● **Instructions for the task**
Copy exactly the lines from the start of the data below through the one that carries "Open the Animation", and only those.

━━━━━ Record excerpts

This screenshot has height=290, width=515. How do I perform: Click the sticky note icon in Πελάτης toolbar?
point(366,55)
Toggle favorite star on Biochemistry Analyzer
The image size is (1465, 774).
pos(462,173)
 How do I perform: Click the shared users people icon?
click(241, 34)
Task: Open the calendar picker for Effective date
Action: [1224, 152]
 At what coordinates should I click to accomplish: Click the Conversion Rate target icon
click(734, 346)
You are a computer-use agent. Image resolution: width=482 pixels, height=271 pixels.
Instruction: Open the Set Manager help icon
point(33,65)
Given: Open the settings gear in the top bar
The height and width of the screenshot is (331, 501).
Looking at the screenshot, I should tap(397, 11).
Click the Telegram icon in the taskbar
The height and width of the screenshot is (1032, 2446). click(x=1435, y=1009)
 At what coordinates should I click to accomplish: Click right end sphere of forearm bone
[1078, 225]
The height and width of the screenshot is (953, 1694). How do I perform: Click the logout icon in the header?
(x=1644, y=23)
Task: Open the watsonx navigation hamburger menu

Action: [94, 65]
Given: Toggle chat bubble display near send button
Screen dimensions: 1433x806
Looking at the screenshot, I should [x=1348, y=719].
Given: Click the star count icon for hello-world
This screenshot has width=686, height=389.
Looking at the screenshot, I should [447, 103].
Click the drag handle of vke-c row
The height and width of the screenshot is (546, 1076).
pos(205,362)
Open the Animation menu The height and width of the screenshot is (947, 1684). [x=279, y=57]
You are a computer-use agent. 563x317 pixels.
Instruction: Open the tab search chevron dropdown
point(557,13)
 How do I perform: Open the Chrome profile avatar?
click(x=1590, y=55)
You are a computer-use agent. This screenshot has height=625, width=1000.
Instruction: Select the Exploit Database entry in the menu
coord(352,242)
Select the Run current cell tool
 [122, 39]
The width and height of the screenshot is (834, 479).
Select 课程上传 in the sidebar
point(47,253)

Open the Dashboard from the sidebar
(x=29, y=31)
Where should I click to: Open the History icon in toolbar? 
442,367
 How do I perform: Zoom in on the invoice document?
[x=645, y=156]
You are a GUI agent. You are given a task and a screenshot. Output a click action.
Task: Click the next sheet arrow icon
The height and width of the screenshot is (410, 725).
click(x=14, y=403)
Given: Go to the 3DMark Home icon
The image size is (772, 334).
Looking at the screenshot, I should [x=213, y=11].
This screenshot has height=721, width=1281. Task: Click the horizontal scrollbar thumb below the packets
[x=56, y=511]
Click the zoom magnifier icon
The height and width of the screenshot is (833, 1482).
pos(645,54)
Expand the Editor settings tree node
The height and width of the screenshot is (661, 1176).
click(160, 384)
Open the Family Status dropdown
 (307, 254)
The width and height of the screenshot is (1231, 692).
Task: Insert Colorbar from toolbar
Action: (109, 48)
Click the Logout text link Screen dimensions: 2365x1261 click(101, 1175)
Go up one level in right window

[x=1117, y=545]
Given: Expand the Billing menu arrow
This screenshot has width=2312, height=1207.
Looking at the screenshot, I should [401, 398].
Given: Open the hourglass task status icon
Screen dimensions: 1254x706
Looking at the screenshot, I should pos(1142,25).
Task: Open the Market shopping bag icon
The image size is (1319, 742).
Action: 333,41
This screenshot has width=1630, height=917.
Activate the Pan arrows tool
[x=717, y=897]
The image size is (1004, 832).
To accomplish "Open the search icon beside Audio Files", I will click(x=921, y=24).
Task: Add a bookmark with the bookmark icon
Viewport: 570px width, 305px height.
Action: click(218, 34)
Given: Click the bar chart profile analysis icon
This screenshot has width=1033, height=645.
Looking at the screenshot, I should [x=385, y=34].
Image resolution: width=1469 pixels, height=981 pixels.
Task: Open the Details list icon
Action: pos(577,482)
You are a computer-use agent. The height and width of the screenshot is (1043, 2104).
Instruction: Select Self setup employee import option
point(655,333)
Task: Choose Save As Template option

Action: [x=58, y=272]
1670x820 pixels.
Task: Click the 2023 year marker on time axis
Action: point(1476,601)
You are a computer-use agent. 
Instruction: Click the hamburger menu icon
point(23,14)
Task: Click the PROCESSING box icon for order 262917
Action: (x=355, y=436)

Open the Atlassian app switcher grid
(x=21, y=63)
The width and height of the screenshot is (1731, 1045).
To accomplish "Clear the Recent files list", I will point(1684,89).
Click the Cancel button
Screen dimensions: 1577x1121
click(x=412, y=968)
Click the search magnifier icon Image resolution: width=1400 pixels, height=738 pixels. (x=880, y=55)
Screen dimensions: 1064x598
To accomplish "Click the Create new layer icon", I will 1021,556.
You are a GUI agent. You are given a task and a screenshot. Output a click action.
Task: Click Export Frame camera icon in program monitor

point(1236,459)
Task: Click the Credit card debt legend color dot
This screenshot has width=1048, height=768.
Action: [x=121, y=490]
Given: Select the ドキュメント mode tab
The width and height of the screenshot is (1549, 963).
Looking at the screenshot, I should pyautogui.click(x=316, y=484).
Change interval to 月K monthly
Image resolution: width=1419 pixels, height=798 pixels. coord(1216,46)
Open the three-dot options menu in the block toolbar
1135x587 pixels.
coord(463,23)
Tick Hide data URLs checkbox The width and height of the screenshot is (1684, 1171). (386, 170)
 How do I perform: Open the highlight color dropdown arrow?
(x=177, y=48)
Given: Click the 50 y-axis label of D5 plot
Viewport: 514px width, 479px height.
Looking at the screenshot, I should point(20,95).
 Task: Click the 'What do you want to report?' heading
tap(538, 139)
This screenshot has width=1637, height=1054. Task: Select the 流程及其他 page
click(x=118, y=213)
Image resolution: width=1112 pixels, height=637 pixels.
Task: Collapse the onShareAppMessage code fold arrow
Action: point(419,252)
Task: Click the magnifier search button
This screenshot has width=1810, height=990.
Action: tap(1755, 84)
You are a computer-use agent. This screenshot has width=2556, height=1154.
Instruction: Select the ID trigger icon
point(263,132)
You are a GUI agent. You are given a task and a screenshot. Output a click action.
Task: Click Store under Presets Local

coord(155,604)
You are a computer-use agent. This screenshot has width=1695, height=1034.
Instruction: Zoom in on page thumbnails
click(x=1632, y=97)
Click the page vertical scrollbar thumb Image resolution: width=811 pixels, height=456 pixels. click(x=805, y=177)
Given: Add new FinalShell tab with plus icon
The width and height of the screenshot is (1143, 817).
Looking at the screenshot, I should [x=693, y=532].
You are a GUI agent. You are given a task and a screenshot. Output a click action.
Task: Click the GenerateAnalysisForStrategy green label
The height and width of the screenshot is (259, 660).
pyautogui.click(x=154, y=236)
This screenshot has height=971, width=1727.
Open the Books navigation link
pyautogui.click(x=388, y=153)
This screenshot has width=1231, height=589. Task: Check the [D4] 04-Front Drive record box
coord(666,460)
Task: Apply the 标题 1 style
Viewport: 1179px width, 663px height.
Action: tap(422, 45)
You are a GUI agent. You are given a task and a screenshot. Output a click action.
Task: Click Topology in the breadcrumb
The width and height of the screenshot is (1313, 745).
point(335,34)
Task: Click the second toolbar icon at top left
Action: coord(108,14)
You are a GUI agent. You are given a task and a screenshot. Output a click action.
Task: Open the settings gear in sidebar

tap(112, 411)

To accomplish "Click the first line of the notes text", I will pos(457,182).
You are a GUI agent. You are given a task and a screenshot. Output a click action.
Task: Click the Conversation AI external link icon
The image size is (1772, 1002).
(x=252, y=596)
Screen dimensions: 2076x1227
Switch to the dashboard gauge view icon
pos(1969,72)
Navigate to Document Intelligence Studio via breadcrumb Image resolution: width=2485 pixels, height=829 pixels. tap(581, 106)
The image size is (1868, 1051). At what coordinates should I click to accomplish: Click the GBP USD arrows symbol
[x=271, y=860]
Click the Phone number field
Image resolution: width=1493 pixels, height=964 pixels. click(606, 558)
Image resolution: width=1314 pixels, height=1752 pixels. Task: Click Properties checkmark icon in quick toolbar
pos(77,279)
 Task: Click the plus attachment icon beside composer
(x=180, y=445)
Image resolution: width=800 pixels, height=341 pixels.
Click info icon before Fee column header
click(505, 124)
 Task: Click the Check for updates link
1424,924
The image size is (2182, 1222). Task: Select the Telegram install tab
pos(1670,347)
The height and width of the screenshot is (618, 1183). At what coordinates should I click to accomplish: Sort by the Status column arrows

━━━━━━━━━━

● **Exercise result**
This screenshot has height=290, width=515. How do I perform: Click the sticky note icon in Πελάτης toolbar?
point(366,55)
Toggle favorite star on Biochemistry Analyzer
The image size is (1465, 774).
pos(462,173)
 How do I perform: Click the shared users people icon?
click(241, 34)
Task: Open the calendar picker for Effective date
Action: [1224, 152]
 At what coordinates should I click to accomplish: Click the Conversion Rate target icon
click(734, 346)
You are a computer-use agent. Image resolution: width=482 pixels, height=271 pixels.
Instruction: Open the Set Manager help icon
point(33,65)
Given: Open the settings gear in the top bar
The height and width of the screenshot is (331, 501).
Looking at the screenshot, I should tap(397, 11).
Click the Telegram icon in the taskbar
The height and width of the screenshot is (1032, 2446). click(x=1435, y=1009)
 At what coordinates should I click to accomplish: Click right end sphere of forearm bone
[1078, 225]
The height and width of the screenshot is (953, 1694). How do I perform: Click the logout icon in the header?
(x=1644, y=23)
Task: Open the watsonx navigation hamburger menu

Action: [94, 65]
Given: Toggle chat bubble display near send button
Screen dimensions: 1433x806
Looking at the screenshot, I should [x=1348, y=719].
Given: Click the star count icon for hello-world
This screenshot has width=686, height=389.
Looking at the screenshot, I should [447, 103].
Click the drag handle of vke-c row
The height and width of the screenshot is (546, 1076).
pos(205,362)
Open the Animation menu The height and width of the screenshot is (947, 1684). [x=279, y=57]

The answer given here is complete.